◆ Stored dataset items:
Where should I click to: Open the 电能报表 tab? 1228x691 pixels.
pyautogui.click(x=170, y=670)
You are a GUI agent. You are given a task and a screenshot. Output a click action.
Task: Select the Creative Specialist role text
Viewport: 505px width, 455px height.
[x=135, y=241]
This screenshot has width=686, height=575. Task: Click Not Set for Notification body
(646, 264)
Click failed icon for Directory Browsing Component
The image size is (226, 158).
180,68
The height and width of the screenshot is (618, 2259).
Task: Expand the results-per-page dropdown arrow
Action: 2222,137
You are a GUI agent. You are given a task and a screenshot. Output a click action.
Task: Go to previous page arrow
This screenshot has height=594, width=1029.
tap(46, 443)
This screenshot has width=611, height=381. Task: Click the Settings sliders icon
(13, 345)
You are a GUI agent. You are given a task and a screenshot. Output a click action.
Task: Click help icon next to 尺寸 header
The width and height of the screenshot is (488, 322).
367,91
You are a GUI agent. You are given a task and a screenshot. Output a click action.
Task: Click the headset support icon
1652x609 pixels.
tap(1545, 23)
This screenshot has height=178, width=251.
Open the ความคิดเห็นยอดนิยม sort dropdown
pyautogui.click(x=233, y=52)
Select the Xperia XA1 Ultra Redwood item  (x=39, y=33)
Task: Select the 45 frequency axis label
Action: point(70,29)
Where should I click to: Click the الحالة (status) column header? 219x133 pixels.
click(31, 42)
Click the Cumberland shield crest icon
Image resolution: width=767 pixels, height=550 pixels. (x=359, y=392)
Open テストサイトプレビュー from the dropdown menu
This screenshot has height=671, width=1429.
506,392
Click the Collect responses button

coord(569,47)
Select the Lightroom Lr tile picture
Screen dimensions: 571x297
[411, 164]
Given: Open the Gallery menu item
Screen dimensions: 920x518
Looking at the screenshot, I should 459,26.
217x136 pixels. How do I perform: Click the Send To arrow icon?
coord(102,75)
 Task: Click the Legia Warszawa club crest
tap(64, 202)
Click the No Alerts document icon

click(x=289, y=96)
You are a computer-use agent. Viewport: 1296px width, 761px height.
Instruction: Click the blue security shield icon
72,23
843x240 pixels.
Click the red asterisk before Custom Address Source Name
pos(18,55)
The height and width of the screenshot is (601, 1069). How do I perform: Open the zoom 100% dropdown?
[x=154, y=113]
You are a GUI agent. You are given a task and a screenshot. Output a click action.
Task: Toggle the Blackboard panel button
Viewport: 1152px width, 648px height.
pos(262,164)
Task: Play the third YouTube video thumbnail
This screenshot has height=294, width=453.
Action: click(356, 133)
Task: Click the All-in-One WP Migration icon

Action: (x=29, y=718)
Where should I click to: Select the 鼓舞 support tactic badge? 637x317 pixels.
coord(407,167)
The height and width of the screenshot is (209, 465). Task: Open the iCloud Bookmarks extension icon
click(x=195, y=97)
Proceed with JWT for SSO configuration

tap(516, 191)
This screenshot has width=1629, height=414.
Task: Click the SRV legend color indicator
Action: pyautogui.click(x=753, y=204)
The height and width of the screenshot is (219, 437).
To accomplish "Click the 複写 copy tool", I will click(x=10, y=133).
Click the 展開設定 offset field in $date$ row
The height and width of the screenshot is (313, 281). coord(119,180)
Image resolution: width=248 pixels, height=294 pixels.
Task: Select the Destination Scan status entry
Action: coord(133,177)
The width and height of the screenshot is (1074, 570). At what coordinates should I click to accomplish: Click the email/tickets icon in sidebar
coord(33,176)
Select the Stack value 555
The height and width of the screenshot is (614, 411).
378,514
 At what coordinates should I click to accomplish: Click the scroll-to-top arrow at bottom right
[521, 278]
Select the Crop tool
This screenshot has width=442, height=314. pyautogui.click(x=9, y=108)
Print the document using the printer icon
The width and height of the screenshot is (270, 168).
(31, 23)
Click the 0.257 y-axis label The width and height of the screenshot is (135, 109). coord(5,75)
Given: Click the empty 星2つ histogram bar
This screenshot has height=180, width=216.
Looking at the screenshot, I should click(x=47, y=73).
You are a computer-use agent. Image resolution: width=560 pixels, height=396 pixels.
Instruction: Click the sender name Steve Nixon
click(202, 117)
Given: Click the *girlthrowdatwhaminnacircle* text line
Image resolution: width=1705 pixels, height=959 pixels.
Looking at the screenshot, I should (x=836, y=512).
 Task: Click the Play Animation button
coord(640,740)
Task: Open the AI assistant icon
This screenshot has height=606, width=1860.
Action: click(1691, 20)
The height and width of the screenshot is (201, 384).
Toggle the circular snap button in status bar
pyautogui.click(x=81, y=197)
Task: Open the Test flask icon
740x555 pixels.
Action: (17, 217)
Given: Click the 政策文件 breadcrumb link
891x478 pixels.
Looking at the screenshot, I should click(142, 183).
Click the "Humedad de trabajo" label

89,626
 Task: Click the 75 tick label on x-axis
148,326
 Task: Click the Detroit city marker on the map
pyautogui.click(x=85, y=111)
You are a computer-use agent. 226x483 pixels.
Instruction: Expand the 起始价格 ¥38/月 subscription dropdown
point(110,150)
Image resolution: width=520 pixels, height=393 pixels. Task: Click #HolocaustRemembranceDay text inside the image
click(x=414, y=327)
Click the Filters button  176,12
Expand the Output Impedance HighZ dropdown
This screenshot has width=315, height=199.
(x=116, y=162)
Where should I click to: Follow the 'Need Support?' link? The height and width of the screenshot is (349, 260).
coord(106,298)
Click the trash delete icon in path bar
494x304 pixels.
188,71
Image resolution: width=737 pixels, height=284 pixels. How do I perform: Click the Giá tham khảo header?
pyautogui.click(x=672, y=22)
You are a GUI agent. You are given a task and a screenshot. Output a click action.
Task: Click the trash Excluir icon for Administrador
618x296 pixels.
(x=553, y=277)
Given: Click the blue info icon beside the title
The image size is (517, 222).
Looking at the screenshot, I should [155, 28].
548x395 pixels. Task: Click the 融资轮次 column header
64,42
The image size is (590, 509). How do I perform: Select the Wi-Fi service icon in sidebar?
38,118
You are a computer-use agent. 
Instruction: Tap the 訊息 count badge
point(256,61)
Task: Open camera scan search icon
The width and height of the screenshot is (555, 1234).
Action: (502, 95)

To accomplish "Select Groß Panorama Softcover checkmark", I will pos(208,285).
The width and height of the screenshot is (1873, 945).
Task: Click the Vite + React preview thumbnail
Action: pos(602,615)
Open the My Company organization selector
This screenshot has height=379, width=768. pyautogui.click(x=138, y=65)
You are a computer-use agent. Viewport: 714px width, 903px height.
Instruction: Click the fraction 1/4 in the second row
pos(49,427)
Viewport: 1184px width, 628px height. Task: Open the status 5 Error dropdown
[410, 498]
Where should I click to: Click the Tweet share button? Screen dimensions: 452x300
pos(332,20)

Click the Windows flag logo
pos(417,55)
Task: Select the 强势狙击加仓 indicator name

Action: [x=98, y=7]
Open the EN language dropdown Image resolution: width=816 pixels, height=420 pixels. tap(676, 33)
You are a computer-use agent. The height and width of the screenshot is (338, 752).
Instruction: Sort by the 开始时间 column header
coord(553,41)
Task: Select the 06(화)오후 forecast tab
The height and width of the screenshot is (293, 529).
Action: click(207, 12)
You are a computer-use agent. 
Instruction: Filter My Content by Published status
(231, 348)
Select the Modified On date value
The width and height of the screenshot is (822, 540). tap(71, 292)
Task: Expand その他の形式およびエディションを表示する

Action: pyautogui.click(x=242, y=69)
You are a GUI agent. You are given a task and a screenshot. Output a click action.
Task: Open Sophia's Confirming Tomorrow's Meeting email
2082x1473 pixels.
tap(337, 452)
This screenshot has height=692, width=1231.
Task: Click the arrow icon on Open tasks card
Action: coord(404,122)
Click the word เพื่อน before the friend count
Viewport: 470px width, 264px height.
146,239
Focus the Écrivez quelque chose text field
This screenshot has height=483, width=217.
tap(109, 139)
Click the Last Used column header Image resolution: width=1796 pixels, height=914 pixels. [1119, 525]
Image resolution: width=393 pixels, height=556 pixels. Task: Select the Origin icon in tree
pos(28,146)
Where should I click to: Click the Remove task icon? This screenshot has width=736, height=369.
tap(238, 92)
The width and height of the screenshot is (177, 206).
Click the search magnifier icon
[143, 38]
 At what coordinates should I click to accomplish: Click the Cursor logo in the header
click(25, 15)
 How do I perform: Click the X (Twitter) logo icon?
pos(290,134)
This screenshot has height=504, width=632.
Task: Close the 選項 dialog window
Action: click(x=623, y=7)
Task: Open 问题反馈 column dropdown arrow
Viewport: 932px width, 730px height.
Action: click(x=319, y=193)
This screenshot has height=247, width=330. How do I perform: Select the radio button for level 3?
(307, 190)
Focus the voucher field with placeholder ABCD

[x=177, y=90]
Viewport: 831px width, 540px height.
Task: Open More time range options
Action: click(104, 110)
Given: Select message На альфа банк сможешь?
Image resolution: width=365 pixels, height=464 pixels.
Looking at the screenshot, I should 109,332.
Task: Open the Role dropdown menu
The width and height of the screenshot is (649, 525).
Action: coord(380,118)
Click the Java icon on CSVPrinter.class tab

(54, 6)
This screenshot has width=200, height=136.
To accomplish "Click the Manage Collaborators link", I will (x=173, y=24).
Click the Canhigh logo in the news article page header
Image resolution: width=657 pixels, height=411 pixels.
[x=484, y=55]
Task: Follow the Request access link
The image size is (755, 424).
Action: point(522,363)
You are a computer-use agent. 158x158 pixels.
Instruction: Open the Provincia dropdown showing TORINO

◆ What is being asked: Check the entries above line by line and return each one containing the word "computer".

◆ Solution:
You are a computer-use agent. Viewport: 1296px width, 761px height.
You are a computer-use agent. Image resolution: width=560 pixels, height=396 pixels.
You are a computer-use agent. 226x483 pixels.
You are a computer-use agent. 
You are a computer-use agent. Viewport: 714px width, 903px height.
You are a computer-use agent. The height and width of the screenshot is (338, 752).
You are a computer-use agent. 
You are a computer-use agent. 158x158 pixels.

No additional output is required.